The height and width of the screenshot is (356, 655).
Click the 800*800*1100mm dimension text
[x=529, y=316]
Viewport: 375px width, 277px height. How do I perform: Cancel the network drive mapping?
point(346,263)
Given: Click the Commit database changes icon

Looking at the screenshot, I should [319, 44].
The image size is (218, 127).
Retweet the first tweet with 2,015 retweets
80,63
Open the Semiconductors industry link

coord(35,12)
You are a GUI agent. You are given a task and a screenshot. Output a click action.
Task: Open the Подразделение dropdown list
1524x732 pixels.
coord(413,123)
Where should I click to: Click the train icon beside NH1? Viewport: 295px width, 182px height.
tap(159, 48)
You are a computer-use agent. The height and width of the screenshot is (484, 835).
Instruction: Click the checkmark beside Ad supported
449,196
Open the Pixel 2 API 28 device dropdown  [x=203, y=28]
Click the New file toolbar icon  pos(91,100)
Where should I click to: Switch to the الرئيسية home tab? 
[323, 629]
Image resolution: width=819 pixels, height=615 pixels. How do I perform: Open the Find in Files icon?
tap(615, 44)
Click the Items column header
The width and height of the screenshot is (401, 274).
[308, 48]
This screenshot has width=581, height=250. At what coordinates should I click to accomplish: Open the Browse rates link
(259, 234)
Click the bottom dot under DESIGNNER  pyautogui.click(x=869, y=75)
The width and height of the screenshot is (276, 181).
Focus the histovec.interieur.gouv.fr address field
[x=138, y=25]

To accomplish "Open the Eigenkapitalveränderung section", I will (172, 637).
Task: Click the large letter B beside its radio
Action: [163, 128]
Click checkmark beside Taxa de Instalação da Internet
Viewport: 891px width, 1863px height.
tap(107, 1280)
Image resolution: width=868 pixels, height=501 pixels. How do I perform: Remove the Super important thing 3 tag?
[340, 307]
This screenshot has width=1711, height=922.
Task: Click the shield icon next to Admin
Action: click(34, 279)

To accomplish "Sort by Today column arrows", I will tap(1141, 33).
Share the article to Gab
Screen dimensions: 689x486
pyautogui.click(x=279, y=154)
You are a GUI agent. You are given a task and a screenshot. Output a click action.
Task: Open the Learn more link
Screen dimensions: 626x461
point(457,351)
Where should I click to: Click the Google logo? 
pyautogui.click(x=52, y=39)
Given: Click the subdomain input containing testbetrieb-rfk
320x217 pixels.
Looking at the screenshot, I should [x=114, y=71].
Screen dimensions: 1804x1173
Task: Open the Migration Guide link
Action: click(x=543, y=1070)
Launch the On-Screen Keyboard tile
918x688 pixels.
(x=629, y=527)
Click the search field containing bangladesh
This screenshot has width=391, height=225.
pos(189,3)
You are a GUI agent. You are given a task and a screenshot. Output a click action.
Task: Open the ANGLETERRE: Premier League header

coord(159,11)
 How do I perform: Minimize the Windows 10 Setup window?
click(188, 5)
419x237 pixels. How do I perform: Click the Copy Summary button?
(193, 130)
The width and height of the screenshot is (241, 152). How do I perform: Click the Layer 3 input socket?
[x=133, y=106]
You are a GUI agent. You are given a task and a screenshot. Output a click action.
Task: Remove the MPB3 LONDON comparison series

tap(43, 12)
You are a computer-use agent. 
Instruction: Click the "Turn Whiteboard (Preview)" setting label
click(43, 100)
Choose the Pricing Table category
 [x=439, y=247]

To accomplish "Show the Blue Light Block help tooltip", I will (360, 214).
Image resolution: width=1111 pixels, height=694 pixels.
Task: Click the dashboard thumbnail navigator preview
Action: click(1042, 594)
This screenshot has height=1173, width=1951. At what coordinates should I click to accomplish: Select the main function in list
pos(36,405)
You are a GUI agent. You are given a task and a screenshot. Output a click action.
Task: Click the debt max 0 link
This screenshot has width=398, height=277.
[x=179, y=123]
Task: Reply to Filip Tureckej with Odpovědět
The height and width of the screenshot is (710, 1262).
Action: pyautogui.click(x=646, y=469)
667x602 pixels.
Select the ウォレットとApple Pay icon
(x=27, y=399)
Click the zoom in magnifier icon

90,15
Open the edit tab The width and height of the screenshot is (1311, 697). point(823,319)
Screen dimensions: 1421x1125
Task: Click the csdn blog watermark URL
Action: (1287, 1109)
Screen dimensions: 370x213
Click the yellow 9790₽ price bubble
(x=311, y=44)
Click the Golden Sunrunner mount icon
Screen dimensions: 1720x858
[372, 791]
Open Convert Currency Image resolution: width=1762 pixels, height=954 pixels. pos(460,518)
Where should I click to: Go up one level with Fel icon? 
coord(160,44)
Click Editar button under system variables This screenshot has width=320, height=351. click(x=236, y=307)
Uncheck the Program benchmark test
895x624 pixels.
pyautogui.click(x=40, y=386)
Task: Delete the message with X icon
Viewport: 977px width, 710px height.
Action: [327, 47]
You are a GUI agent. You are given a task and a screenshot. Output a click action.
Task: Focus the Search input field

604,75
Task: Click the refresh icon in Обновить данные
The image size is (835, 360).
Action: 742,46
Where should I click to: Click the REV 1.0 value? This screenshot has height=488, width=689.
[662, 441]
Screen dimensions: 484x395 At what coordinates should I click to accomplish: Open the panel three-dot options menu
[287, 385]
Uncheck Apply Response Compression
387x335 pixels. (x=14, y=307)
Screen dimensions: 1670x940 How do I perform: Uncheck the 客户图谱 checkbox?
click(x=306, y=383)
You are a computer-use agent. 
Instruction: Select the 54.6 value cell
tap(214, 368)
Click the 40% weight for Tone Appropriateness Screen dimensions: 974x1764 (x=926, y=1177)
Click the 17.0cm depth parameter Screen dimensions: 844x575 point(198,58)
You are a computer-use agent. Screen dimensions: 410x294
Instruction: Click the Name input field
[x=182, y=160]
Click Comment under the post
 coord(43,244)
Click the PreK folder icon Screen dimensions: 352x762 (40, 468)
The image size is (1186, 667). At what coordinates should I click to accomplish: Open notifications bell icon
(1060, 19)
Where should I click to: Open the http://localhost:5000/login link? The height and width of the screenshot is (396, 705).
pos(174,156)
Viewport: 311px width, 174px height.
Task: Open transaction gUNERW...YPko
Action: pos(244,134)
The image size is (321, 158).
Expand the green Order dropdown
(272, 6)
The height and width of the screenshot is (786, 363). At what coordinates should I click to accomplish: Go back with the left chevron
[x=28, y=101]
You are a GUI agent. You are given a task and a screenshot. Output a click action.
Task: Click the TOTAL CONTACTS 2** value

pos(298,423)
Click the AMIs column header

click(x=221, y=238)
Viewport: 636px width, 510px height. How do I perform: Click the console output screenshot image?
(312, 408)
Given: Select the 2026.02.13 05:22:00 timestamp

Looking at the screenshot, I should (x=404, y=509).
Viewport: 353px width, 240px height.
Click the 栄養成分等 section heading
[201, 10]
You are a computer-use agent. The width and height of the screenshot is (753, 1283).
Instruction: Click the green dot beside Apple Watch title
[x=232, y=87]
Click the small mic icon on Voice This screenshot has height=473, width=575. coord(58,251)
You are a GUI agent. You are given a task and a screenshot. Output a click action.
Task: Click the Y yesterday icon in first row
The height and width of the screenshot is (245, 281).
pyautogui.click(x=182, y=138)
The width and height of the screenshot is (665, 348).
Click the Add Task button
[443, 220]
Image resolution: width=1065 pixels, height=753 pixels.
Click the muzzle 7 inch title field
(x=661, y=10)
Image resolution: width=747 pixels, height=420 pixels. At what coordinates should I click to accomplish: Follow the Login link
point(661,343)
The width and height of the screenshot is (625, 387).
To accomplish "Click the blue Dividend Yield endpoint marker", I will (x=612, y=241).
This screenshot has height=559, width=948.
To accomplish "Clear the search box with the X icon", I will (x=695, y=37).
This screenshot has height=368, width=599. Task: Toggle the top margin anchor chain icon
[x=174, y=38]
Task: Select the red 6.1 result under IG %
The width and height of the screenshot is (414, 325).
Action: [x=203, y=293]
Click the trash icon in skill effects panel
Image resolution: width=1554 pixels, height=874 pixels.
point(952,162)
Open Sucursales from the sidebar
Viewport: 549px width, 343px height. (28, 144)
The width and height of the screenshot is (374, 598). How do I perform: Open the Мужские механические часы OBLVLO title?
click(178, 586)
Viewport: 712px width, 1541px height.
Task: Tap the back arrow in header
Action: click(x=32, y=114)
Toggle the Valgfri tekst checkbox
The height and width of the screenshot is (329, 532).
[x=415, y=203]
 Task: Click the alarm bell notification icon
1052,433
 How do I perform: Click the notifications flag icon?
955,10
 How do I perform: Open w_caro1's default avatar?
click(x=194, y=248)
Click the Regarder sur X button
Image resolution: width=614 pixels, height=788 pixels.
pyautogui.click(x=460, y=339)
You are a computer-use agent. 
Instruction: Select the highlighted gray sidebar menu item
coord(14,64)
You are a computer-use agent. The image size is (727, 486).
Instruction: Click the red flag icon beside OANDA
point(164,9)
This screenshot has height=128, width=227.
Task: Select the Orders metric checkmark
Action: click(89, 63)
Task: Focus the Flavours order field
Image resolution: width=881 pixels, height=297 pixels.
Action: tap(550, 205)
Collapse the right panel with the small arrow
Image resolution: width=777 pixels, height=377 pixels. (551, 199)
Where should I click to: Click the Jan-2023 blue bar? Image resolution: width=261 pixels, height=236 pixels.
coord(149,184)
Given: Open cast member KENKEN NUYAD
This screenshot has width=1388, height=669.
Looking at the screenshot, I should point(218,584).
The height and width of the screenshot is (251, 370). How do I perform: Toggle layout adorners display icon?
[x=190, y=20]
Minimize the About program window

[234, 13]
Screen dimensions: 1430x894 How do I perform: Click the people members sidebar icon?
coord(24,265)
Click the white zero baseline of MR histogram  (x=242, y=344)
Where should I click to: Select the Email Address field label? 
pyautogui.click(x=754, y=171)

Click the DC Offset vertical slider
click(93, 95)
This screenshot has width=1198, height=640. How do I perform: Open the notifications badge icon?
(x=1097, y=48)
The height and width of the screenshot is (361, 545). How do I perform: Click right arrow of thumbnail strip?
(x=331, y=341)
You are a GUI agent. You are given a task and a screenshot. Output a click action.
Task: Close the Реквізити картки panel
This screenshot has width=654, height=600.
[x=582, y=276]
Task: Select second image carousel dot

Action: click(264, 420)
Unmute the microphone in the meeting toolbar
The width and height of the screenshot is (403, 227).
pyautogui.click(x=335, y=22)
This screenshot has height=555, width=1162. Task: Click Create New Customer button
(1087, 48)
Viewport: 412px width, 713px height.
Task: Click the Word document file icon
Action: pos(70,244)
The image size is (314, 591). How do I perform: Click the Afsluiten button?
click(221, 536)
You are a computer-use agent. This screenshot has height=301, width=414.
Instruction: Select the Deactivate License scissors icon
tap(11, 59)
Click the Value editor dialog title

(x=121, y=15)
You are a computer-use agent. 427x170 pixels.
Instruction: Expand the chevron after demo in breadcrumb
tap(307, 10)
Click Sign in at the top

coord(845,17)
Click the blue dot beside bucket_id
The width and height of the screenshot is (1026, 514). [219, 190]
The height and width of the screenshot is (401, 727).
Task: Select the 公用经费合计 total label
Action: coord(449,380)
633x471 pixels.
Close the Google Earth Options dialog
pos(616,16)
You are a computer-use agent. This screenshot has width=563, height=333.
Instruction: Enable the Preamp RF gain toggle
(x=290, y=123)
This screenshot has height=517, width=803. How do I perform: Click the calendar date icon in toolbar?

* [TASK REQUIREMENTS] Rewrite the records between the line holding "Screen dimensions: 484x395" and the line holding "Click the PreK", inclusive, replacing each "Screen dimensions" with "Screen size" and leaving everything else unchanged.

* [EXERCISE RESPONSE]
Screen size: 484x395 At what coordinates should I click to accomplish: Open the panel three-dot options menu
[287, 385]
Uncheck Apply Response Compression
387x335 pixels. (x=14, y=307)
Screen size: 1670x940 How do I perform: Uncheck the 客户图谱 checkbox?
click(x=306, y=383)
You are a computer-use agent. 
Instruction: Select the 54.6 value cell
tap(214, 368)
Click the 40% weight for Tone Appropriateness Screen size: 974x1764 (x=926, y=1177)
Click the 17.0cm depth parameter Screen size: 844x575 point(198,58)
You are a computer-use agent. Screen size: 410x294
Instruction: Click the Name input field
[x=182, y=160]
Click Comment under the post
 coord(43,244)
Click the PreK folder icon Screen size: 352x762 (40, 468)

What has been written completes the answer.